### AUSWAHL
━━━━━━━━━━━━━━━━

Analog ist es, wenn wir mit Elektronen starten, deren Spin nach links orientiert ist, sodass wir ψ = 0 und ψ = 1 haben. Die entsprechenden Amplituden bezüglich der senkrechten Ablenkrichtung ψ = −1/√2 und ψ = 1/√2 interferieren nach der Wiedervereinigung der Teilstrahlen wieder zu ψ = 0 und ψ = 1, sodass die Elektronen im waagerechten Magnetfeld nach links abgelenkt werden.

Das alles stimmt allerdings nur, wenn wirklich nichts weiter passiert als eine sanfte Aufteilung und Wiedervereinigung der Strahlen in senkrechter Richtung. Beides muss so ablaufen, dass die Ablenkung der Elektronen nach oben oder unten keinerlei Spuren hinterlässt, aus denen man ablesen kann, welche der beiden Möglichkeiten gewählt wurde. Es ist wie bei den beiden Löchern im Doppelspaltversuch: Interferenz von Amplituden, die zu verschiedenen Möglichkeiten gehören, gibt es nur dann, wenn die Möglichkeiten ununterscheidbar sind.

━━━━━━━━━━━━━━━━

[In einem Datenbestand enthaltene Datensätze]

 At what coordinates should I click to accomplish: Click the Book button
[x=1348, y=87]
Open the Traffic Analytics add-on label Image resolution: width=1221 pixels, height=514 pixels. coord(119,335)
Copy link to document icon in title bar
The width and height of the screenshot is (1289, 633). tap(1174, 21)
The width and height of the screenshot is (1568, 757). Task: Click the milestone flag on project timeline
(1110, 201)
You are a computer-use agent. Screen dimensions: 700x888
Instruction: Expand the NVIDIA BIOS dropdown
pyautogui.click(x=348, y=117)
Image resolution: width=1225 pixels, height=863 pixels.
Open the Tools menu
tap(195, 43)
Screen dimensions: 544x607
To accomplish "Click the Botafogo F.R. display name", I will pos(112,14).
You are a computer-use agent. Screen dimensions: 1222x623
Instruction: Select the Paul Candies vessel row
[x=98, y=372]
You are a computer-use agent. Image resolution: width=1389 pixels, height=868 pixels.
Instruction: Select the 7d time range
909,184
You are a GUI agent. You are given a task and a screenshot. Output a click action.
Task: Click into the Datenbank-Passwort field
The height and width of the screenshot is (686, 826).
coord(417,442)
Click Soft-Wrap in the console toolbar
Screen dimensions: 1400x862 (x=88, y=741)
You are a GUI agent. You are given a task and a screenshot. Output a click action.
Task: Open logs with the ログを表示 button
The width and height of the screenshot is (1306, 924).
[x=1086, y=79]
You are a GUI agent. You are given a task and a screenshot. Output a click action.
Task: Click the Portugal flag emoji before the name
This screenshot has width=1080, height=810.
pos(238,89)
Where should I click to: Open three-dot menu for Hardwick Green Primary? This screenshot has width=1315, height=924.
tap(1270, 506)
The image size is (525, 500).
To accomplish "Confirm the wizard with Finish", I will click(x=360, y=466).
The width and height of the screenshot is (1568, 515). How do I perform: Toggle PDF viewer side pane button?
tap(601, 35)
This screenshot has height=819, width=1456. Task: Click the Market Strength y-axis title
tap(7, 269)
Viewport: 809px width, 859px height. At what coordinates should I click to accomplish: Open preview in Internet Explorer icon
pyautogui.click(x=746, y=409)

━━━━━━━━━━━━━━━━

### ANFORDERUNG A
Aktualisiere die Auswahl von „Das alles stimmt“ bis einschließlich „Möglichkeiten ununterscheidbar sind.“, indem du „Strahlen“ durch „Teilstrahlen“ ersetzt, und gib diesen Teil wieder.
### ANFORDERUNG B
Beantworte anhand der Auswahl, unter welcher Bedingung es Interferenz von Amplituden gibt, die zu verschiedenen Möglichkeiten gehören.

### SCHRIFTLICHE ANTWORT A
Das alles stimmt allerdings nur, wenn wirklich nichts weiter passiert als eine sanfte Aufteilung und Wiedervereinigung der Teilstrahlen in senkrechter Richtung. Beides muss so ablaufen, dass die Ablenkung der Elektronen nach oben oder unten keinerlei Spuren hinterlässt, aus denen man ablesen kann, welche der beiden Möglichkeiten gewählt wurde. Es ist wie bei den beiden Löchern im Doppelspaltversuch: Interferenz von Amplituden, die zu verschiedenen Möglichkeiten gehören, gibt es nur dann, wenn die Möglichkeiten ununterscheidbar sind.

### SCHRIFTLICHE ANTWORT B
Nur dann, wenn die Möglichkeiten ununterscheidbar sind.